An article from Scientific American.
More than a third of the world already suffers from shortages of potable water—with a rise to 50 percent expected by 2025. Desalination of seawater can help coastal communities can address local shortfalls, although the process is costly, and releasing leftover brine back to the ocean has environmental implications. Now a new system promises to produce more drinkable water with less salty effluent.
Kamalesh Sirkar, a New Jersey Institute of Technology (N.J.I.T.) distinguished professor of chemical engineering, says he has devised a direct-contact membrane distillation (DCMD) system that can efficiently wring drinking water out of up to 20 percent-salt-concentrated brine. (After about 25 percent, salt precipitates out of the solution in the membrane distillation system and could damage the membranes, pumps, lines and other components, Sirkar says.)
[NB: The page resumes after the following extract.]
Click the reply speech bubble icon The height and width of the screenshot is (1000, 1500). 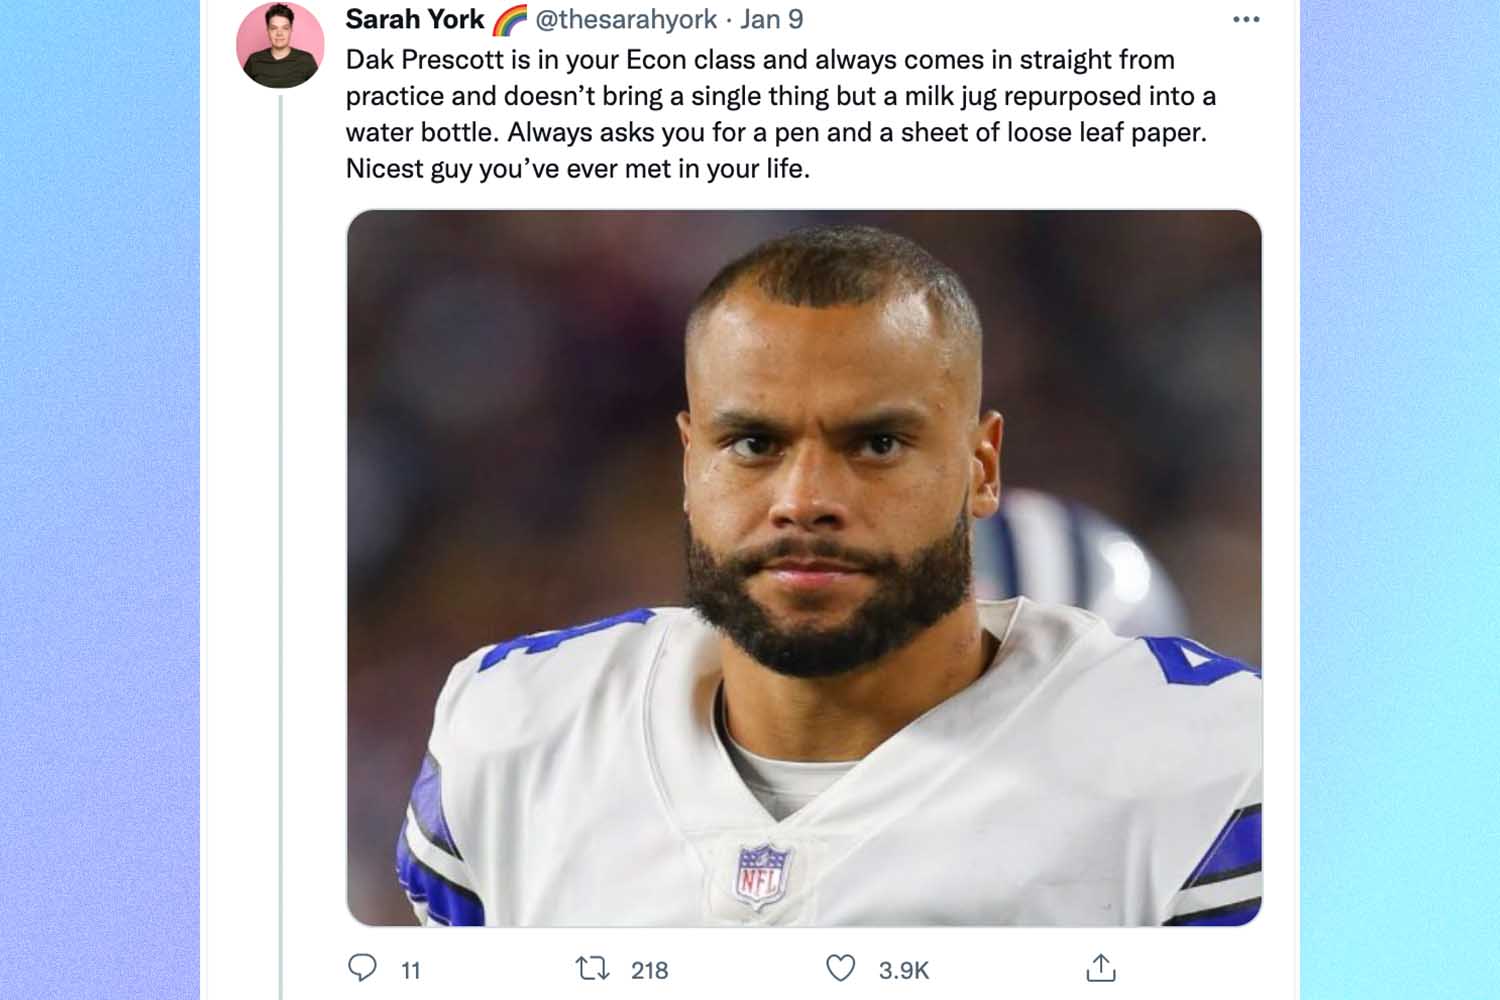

Normal seawater has a salt concentration of about 3.5 percent, which means the new system can reprocess the same seawater several times. "More water can be recovered with less residue," Sirkar says.
In Sirkar's system, heated seawater flows across a membrane strung with a series of hollow tubes made of a porous, yet hydrophobic, fiber—meaning only water vapor can be osmotically transferred. Cold distillate water runs through each of the tubes in a direction perpendicular to that of the seawater. The temperature difference between the heated seawater and cold distillate water causes vapor to form on the tubes. This vapor diffuses through the pores and condenses again inside the tubes, joining the flow of cold distillate water. The salt cannot penetrate the tubes and is carried away; with each cycle, more fresh water is drawn off, leaving more highly concentrated brine behind.
Sirkar's recently patented system can deliver about 80 liters of drinking water per 100 liters of seawater, he says. A comparable reverse-osmosis system—which relies on pressure to force seawater through a salt-filtering membrane—would reclaim 41 liters from that same amount of saltwater, according to Sirkar.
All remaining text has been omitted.